D'éventuelles pistes pour une éthique situationnelle des Mathématiques :

  • Rechercher des situations dans lesquelles nous sommes déjà engagé.e.s. Pour éviter de développer une éthique de type "rustine" toujours en retard par rapport aux dynamiques du monde, ou bien une éthique universellement abstraite bien trop déconnectée de la réalité, j'opterais plutôt, dans le sillage de Miguel Benasayag et ses collaboratrices et collaborateurs, pour une "éthique situationnelle". Celle-ci permet de partir des situations concrètes et y rechercher les exigences (ontologiques), véritables "appels" qui parlent à notre essence (cette résultante des processus qui nous fondent), dont nous ne pouvons nous soustraire, et qui fonde cette éthique. Il faut donc commencer par déterminer les situations de pratiques mathématiques que nous habitons (recherche, enseignement, lien avec la société), sans vouloir systématiquement s'engager dans n'importe quelle voie indépendante de nos devenirs.

    Cette première étape génère d'importantes difficultés, en particulier concernant les situations de Recherche (majoritaires) qui seraient non-évidentes, contrairement par exemple à une recherche militaire ou sur lecontrôle des populations. Comment sont utilisés les outils mathématiques et leurs résultats ? Qui cite tel ou tel article dans ses propres travaux ? Quelle est l'origine de telle ou telle recherche ? Répondre à ces questions, c'est déjà commencer à situer les concepts en question, à rechercher les liens avec les différents pouvoirs et aspects de la société.
•••
◆ Travail demandé
a. Précisez si chacune des affirmations suivantes concorde avec l'extrait sur l'éthique des mathématiques, en répondant par oui ou par non et en citant textuellement les mots décisifs de l'extrait. (i) L'extrait retient une éthique universellement abstraite. (ii) Les situations de recherche y sont qualifiées de majoritaires. (iii) La première étape y est présentée comme aisée.
b. Selon l'extrait, pour quelle raison faut-il privilégier une « éthique situationnelle » ? Répondez en une à trois phrases.

◆ Données sources
•••
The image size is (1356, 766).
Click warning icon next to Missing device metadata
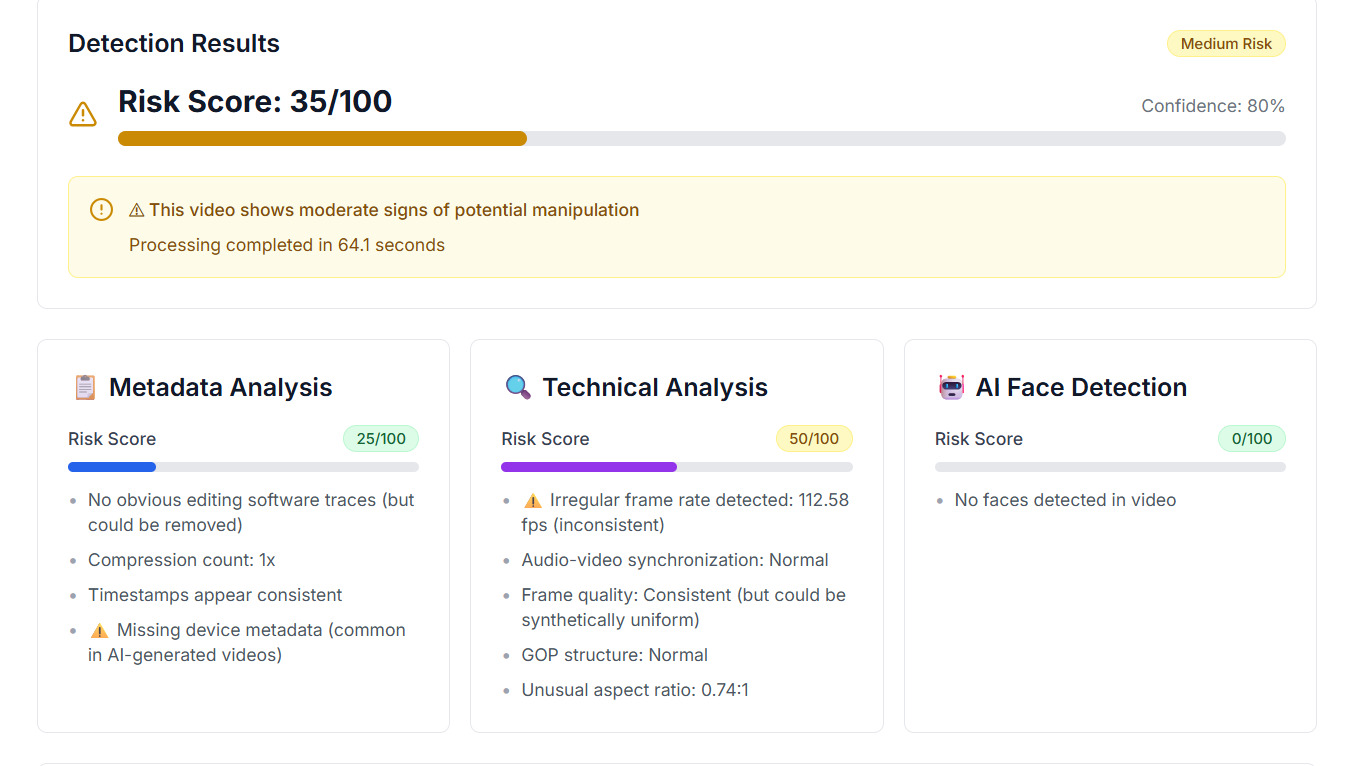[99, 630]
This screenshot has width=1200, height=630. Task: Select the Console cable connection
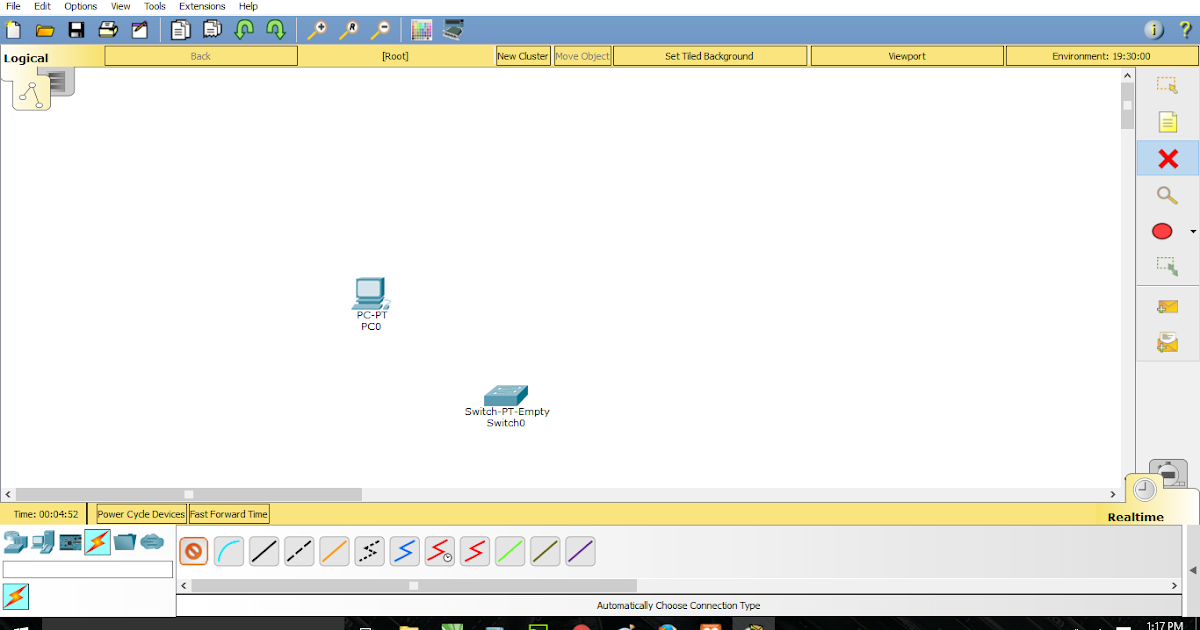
•••
◆ Réponses par consigne
a.
(i) Non : « j'opterais plutôt, dans le sillage de Miguel Benasayag et ses collaboratrices et collaborateurs, pour une "éthique situationnelle" ».
(ii) Oui : « les situations de Recherche (majoritaires) ».
(iii) Non : « Cette première étape génère d'importantes difficultés ».

b. L'éthique situationnelle permet d'éviter deux écueils : une éthique de type « rustine », toujours en retard par rapport aux dynamiques du monde, et une éthique universellement abstraite, bien trop déconnectée de la réalité. Elle permet au contraire de partir des situations concrètes pour y rechercher les exigences qui la fondent.